Lors de sa séance plénière le 15 mars 2006, le Parlement européen a débattu d'un rapport, élaboré par le député allemand Elmar Brok, président de la commission Affaires étrangères, sur la future stratégie d'élargissement de l'UE. Ce rapport est un examen critique de la stratégie d'élargissement de la Commission telle qu'elle a été définie par cette dernière en 2005. La séance plénière doit adopter le rapport le 16 mars 2006.

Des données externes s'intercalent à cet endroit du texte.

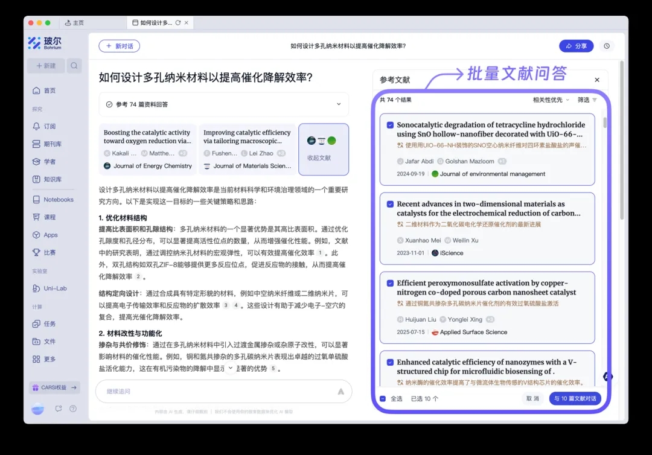Viewport: 652px width, 455px height.
Task: Toggle the 全选 select-all checkbox
Action: point(383,398)
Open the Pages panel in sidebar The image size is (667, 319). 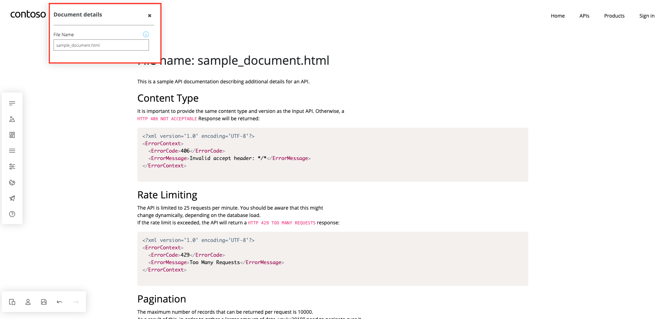(x=12, y=103)
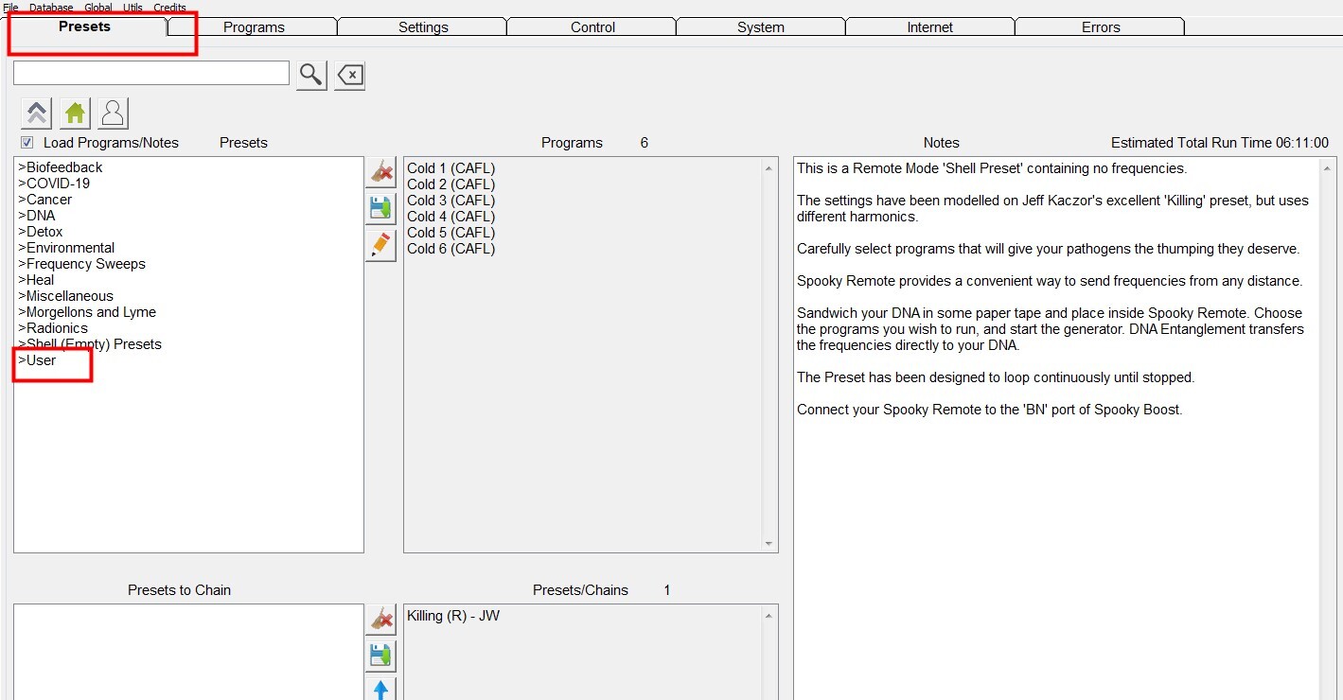The height and width of the screenshot is (700, 1343).
Task: Open the User preset folder
Action: click(38, 360)
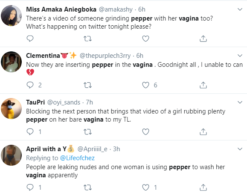This screenshot has height=194, width=247.
Task: Retweet Miss Amaka Aniegboka's tweet
Action: pos(87,39)
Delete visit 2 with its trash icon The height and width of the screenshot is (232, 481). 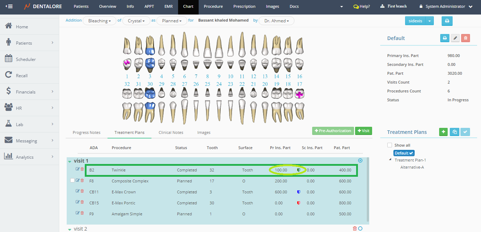(x=355, y=228)
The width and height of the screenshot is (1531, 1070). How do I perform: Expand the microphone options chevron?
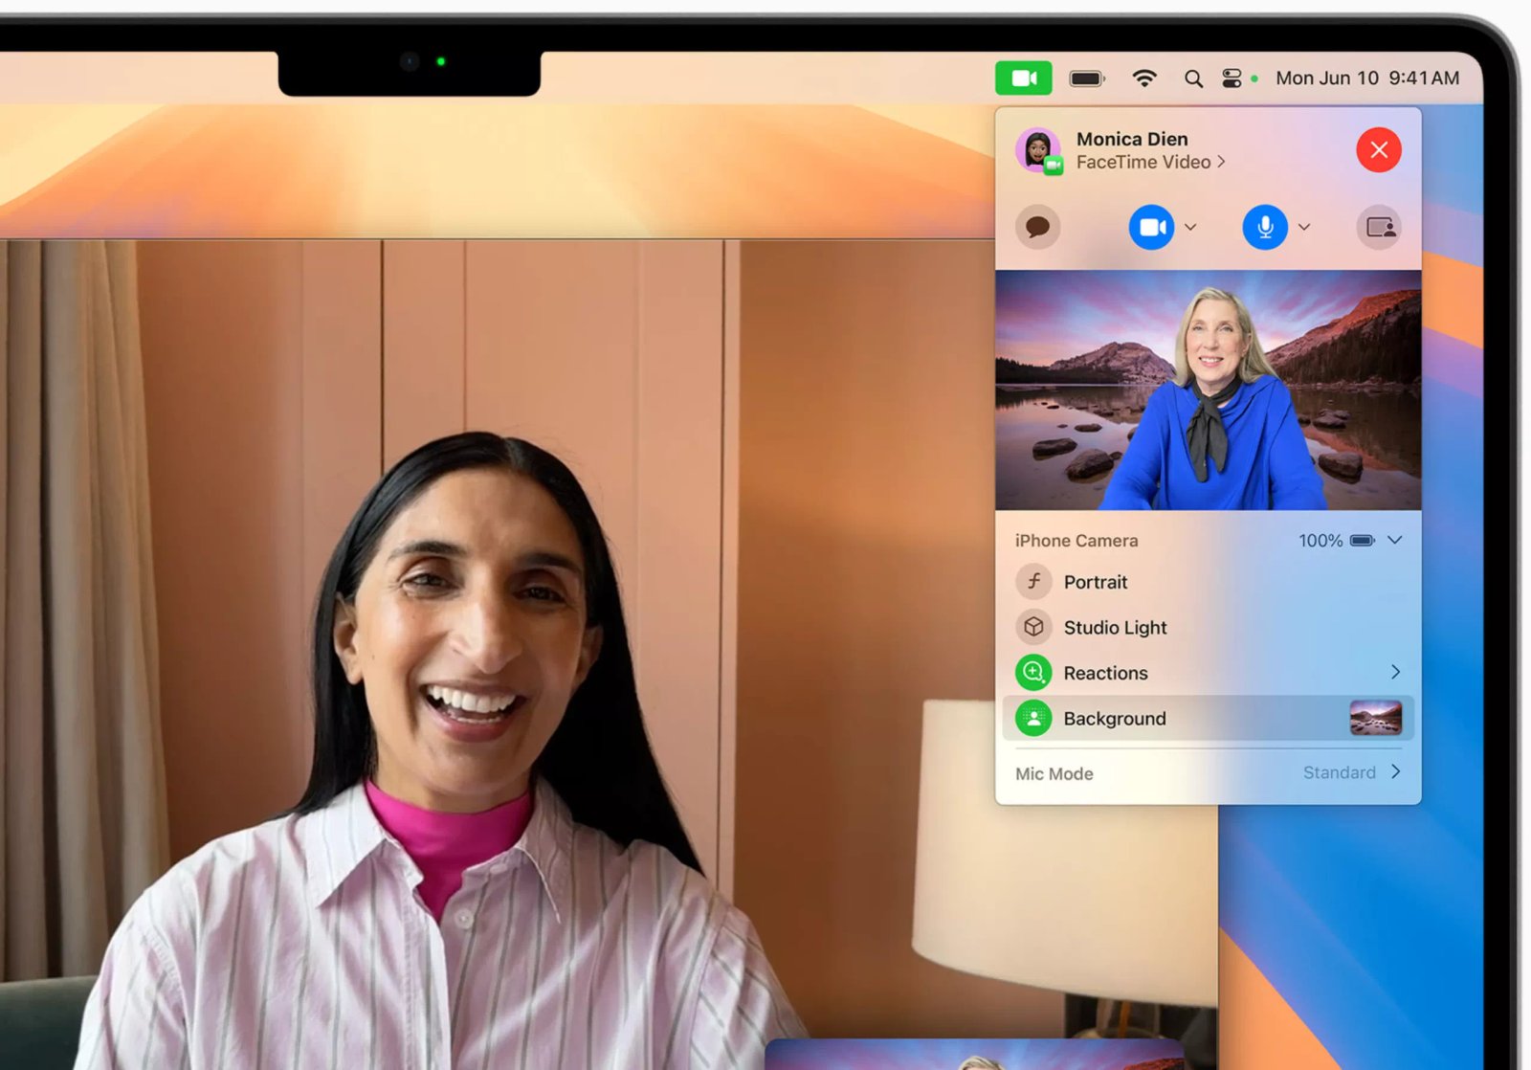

Entre autres questions, le rapport:
- Appelle à une stratégie de communication complète à échelle européenne afin de traiter des "préoccupations légitimes" des citoyens;
- Demande à la Commission de clarifier les principes qui conditionnent la capacité d'absorption de l'UE dans un rapport qui doit être présenté au Parlement d'ici le 31 décembre 2006;
- Recommande d'autoriser les commissions Affaires étrangères et Affaires constitutionnelles du Parlement à traiter de la question de la capacité d'absorption de l'UE dans un rapport volontaire;
- Rappelle au Conseil que tout nouvel élargissement de l'UE doit dépendre de la disponibilité des ressources budgétaires adéquates;
- Encourage vivement une hausse des budgets alloués aux instruments de pré-adhésion (IAP) et de voisinage et de partenariat (ENPI);
- Recommande la création d'un cadre pour des "relations multilatérales rapprochées avec l'UE" auquel tous les pays ayant des perspectives d'adhésion reconnues devraient pouvoir participer en vue de leur adhésion complète.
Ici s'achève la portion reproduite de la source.